I am curious about the "prestige" rooms you mentioned about GW.  What were the prestige rooms?


----------



## alwysonvac

ricoba said:


> I am curious about the "prestige" rooms you mentioned about GW.  What were the prestige rooms?



Prestige and Prestige Plus were room categories listed under the Grand Waikikian Clubpoint charts on pages 89 & 145 of the 2009 Club Member Guide. I asked for a description and was told that these room categories were removed.


----------



## Pronkster

Do you know how many of the 1 bdr. ocean view rooms in the Kalia tower have two double beds and the best location to request when staying in one of these rooms.


----------



## alwysonvac

Pronkster said:


> Do you know how many of the 1 bdr. ocean view rooms in the Kalia tower have two double beds and the best location to request when staying in one of these rooms.

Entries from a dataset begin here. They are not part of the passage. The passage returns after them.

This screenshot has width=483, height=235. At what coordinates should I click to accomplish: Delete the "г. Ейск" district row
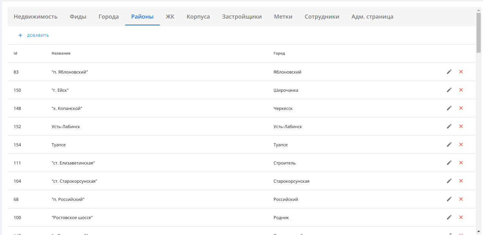[x=461, y=90]
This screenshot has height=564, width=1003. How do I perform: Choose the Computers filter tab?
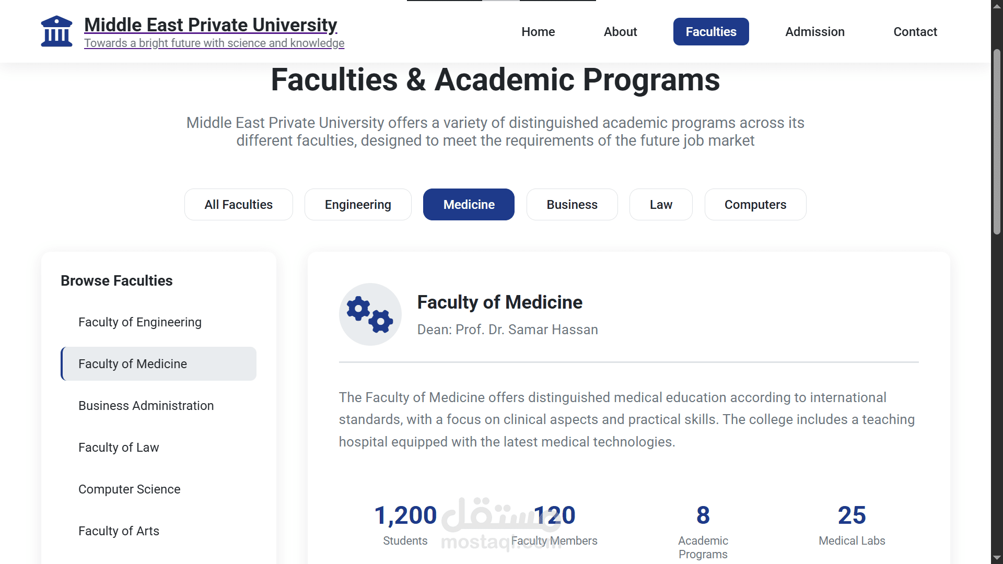[x=755, y=205]
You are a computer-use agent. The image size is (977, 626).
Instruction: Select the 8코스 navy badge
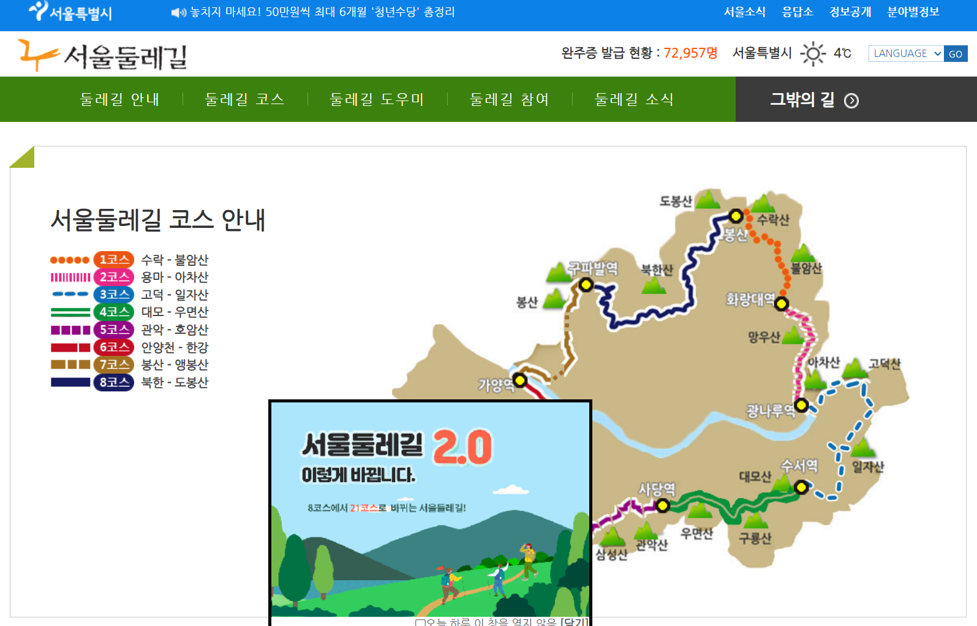114,382
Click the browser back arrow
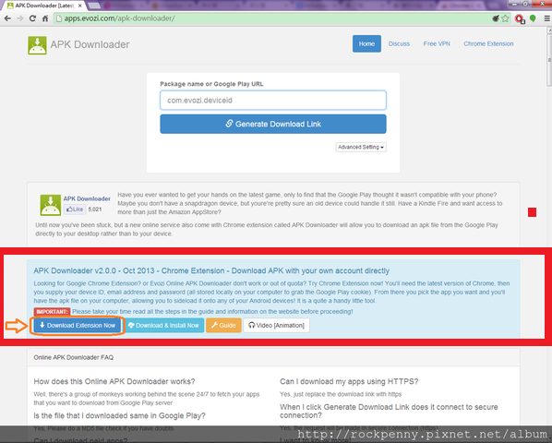 pyautogui.click(x=7, y=18)
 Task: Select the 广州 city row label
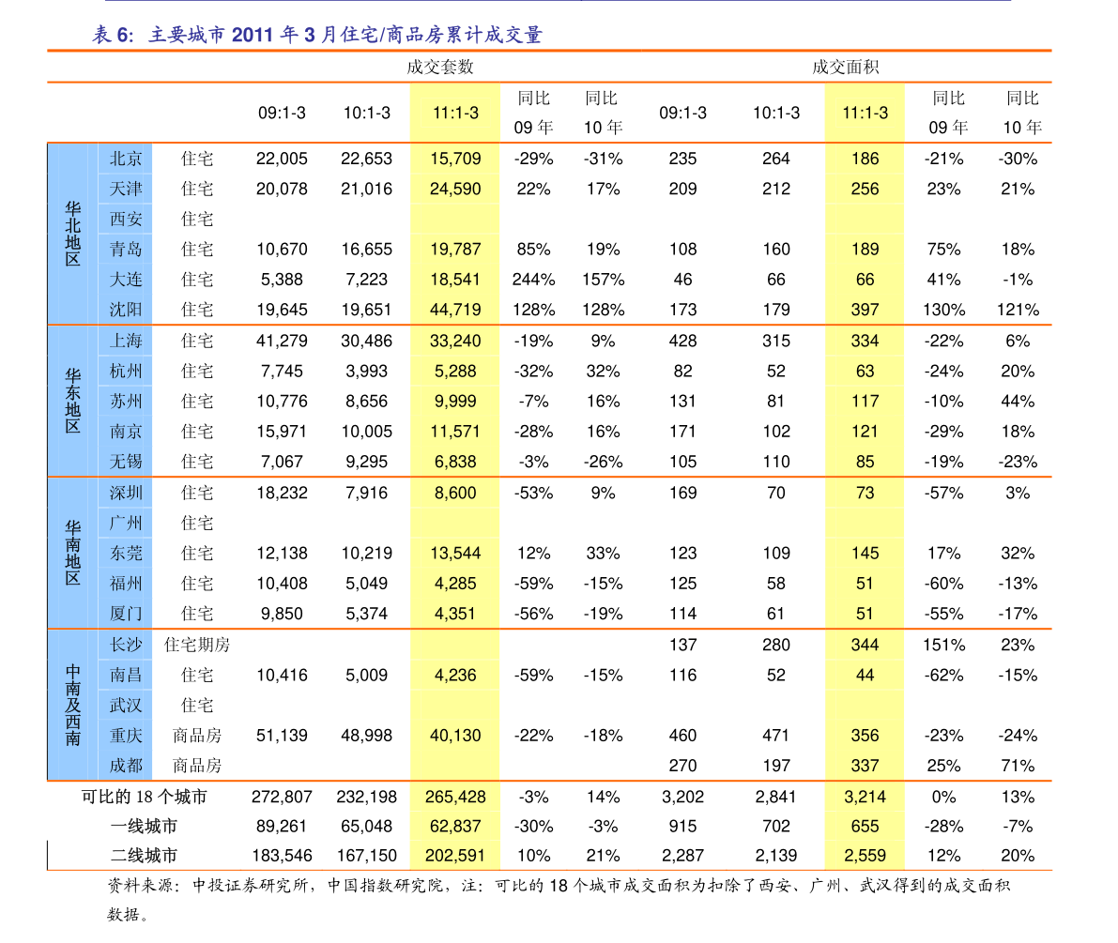click(x=126, y=523)
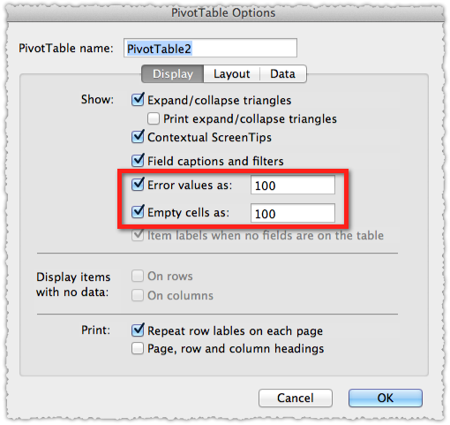
Task: Click Item labels when no fields checkbox
Action: pos(138,235)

Good question but sorry, I don't know the answer. Perhaps someone else will be able to answer your question.


----------



## alwysonvac

*UPDATE: TUG Member Photos*

Lagoon Tower
One Bedroom Plus - http://www.tugbbs.com/forums/showthread.php?t=88884
Two Bedroom Penthouse - http://tugbbs.com/forums/showpost.php?p=750506&postcount=11 (*NOTE*: In Flickr select "Sets" to see album of a two bedroom oceanfront villa)

Grand Waikikian
One Bedroom Plus - http://tugbbs.com/forums/showthread.php?t=89371
Two Bedroom (Plus?) -  http://tugbbs.com/forums/showthread.php?t=91015
Two Bedroom Plus & Penthouse - http://tugbbs.com/forums/showthread.php?t=101374


----------



## ricoba

I think I mentioned this earlier on another thread, but I will repeat it here since it is a HHV specific thread.

When I was at the GW from June 30 - July 10, I had the opportunity to speak to the General Manager of all three timeshare towers, Ms. Dione Lewis.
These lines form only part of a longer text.